At the same time, the humanitarian reform process was well underway, with its aim to improve the quality and predictability of response through enhanced leadership, coordination and financing mechanisms. Partnership was added as a fourth pillar in the reform process, not only as a strategy to improve results but also as a commitment to change the way in which international humanitarian actors worked together. Stakeholders agreed that the principles of complementarity and equality, along with transparency and responsibility, would be the basis for results-oriented partnerships at global level and in field operations.

Since their endorsement the POP have become a common point of reference, yet implementing them remains a challenge in practice.

The cluster/partnership confusion

As the timing of the POPs coincided with the establishment of sectoral cluster coordination mechanisms, there has been a tendency to confuse these terms and concepts; clusters must incorporate the principles of partnership, yet partnership exists far beyond the scope of these groups.
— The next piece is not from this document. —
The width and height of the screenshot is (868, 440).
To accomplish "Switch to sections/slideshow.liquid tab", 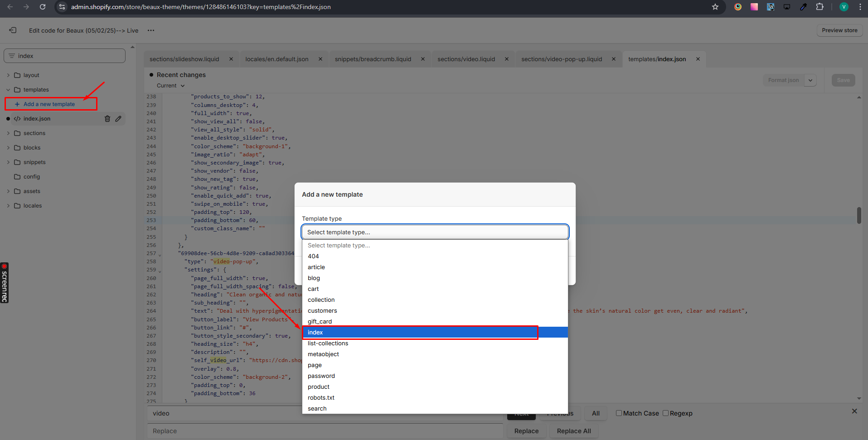I will (x=184, y=59).
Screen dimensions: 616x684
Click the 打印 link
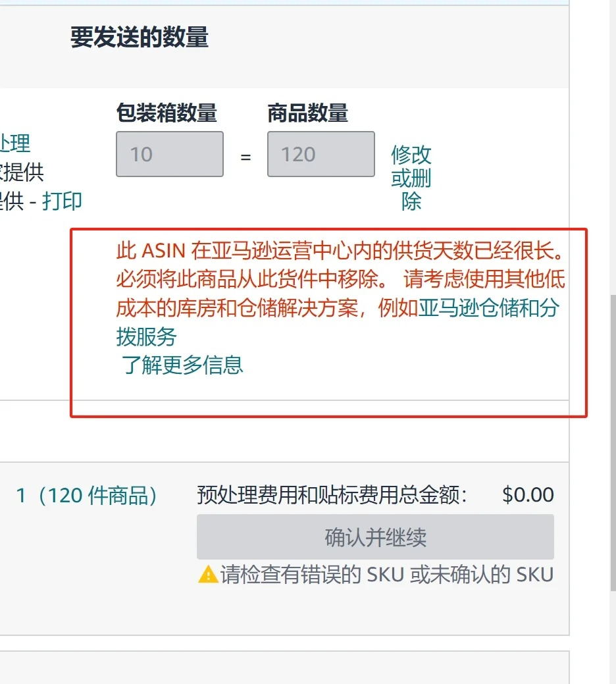click(62, 201)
A further complication is that ‘partnership’ was never defined within the POP. This has resulted in the Principles being applied to any form of collaboration, including contractual relationships (i.e. project funding documents), agreements without any transfer of resources or even a general intent to cooperate based on similar values (such as a memorandum of understanding). While such flexibility in applying the POP can strengthen how parties work together – even in contracting a project for delivery it is important to agree on complementarity – it can also lead us further away from understanding what meaningful partnership relationships entail.

Partnership can and does exist outside of formal structures such as clusters, allowing each partner to maintain autonomy and independence and determine the extent of collaboration. This broader interpretation of partnership seems to have fallen by the wayside, however, with an increasing tendency within the international humanitarian community to equate ‘cluster’ with ‘partner’.
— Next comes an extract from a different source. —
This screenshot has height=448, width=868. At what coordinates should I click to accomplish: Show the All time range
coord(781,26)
Originally established as a group of organisations that voluntarily chose to work collectively to improve preparedness, response capacity and results, clusters have evolved as the preferred forum for collaboration in humanitarian contexts. Yet policy and practice have focused only on the accountabilities of the agency leading and coordinating the cluster. There are no agreed expectations or partnership models for cluster participants to contribute to results, engage in a predictable way or share responsibility for outcomes. In reality, the cluster model seems to be based on directive leadership rather than meaningful partnership.
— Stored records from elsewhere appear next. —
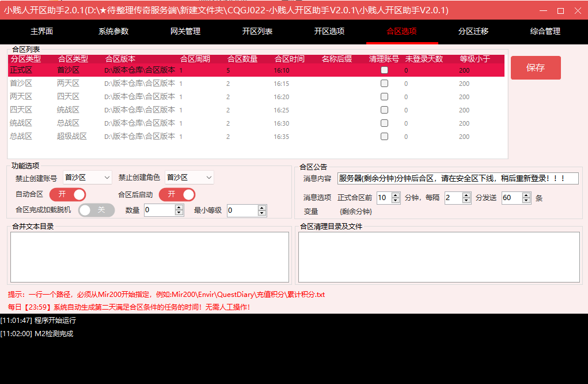This screenshot has height=384, width=588.
Task: Expand the 禁止创建账号 dropdown
Action: [x=106, y=178]
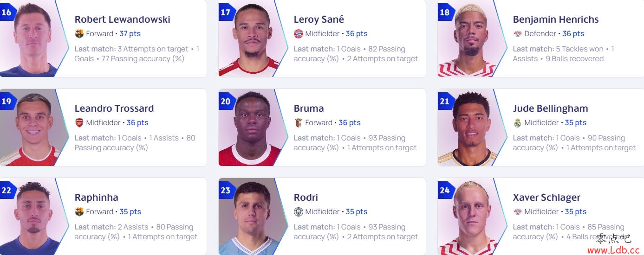Open Jude Bellingham's player name link
644x255 pixels.
click(x=550, y=108)
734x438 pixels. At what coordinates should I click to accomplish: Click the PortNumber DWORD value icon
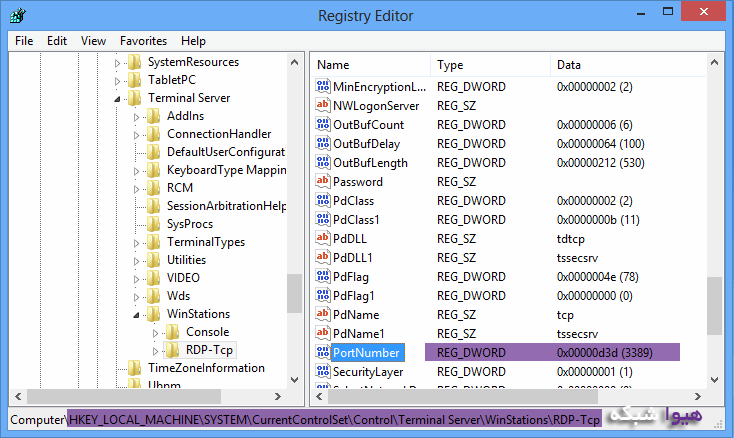point(323,352)
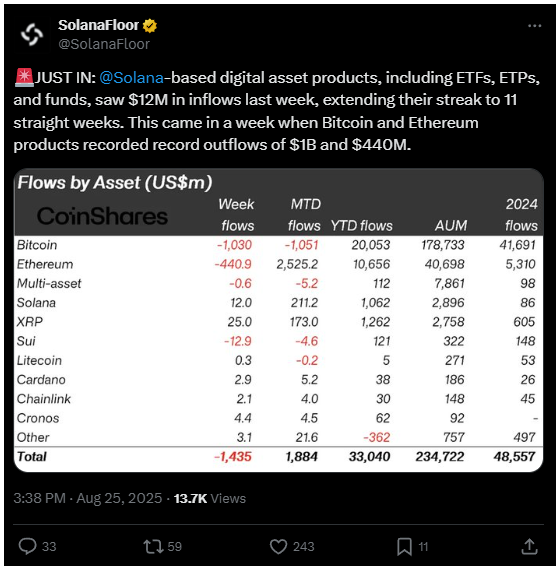Like the post with heart icon

(279, 546)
In this context, the Principles of Partnership have proven a useful guide to reviewing how well clusters function as partnerships. Are members in the group engaging with each other transparently and as equal partners? Is there a sense of accountability and complementarity within the group? While the POP have been a key reference point for clusters as they were being established, developed their tools and undertook training, they have not always led to shared ownership of and accountability for results.

Principles in practice

Are the POP being used in the field, and if so do they make a difference? Several reviews have been undertaken, along with efforts to document their application; tools to support implementation have also been developed.[2] For example, within the Child Protection Working Group – one of the areas of responsibility of the global Protection Cluster – a small team (including this author) developed a pilot methodology to monitor the application of the POPs in Uganda in 2008. The tool was developed to respond to a need to measure how a partnership functioned, rather than simply measuring process outputs, and has since been systematically included in the training of future coordinators and members.[3]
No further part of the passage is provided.